AIM
Rewrite the listing below, replacing every "Task" with "Instruction" and changing nothing else. Leave the pictures out.

GIVEN ENTRIES
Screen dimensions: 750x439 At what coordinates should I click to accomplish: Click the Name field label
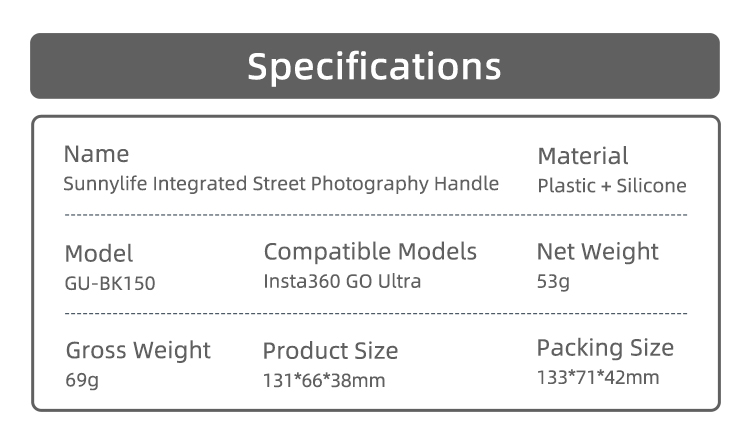(x=96, y=154)
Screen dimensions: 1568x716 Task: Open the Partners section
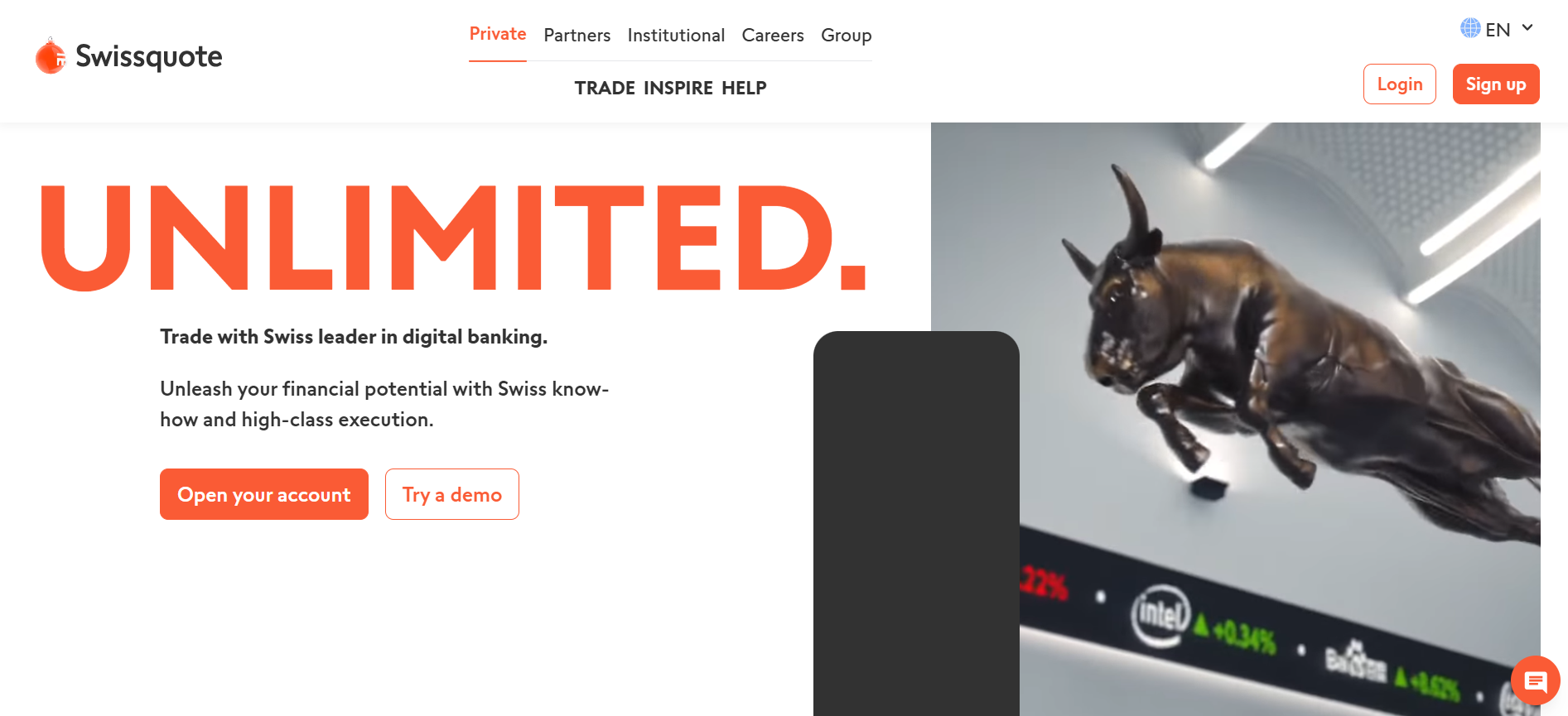coord(577,36)
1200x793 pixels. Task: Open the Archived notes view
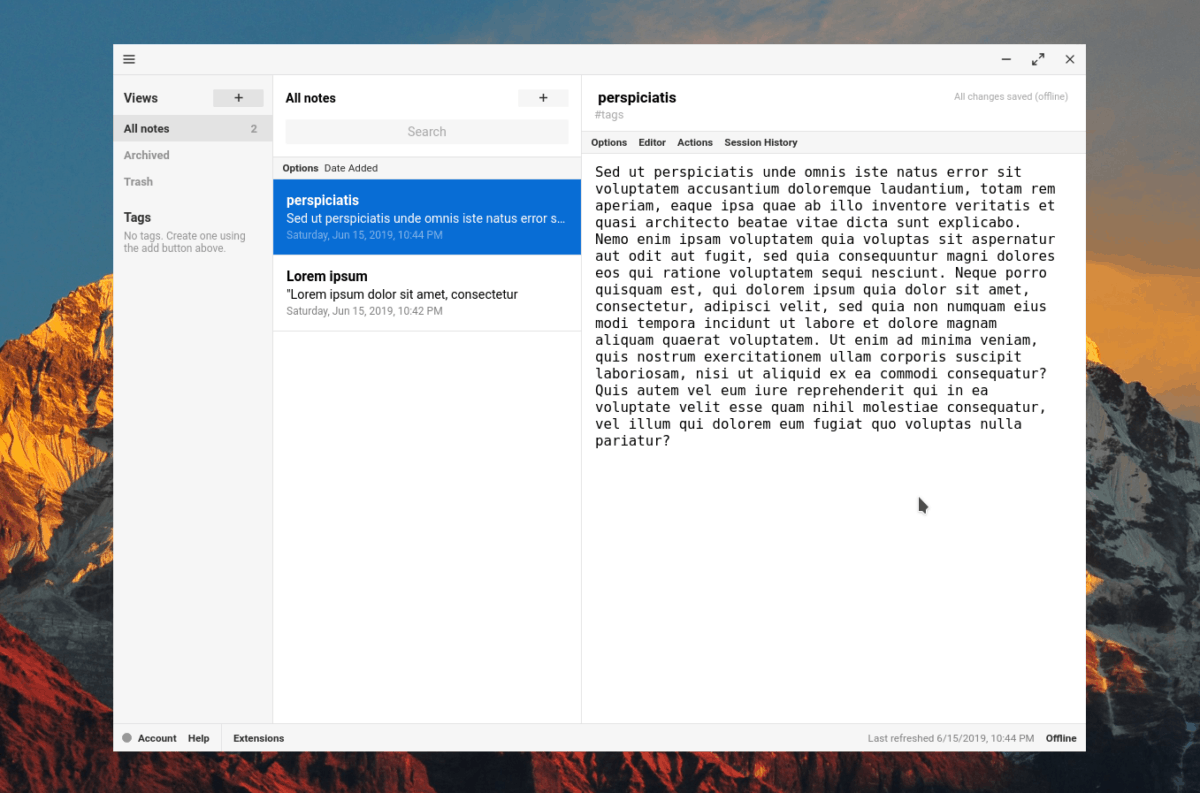(x=146, y=155)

ANSWER TO THIS EXERCISE
Screen dimensions: 750x439 At what coordinates should I click to accomplish: Click the Name field label
(x=96, y=154)
Screen dimensions: 1568x716 Instruction: Open the Partners section
coord(577,36)
1200x793 pixels. Instruction: Open the Archived notes view
(x=146, y=155)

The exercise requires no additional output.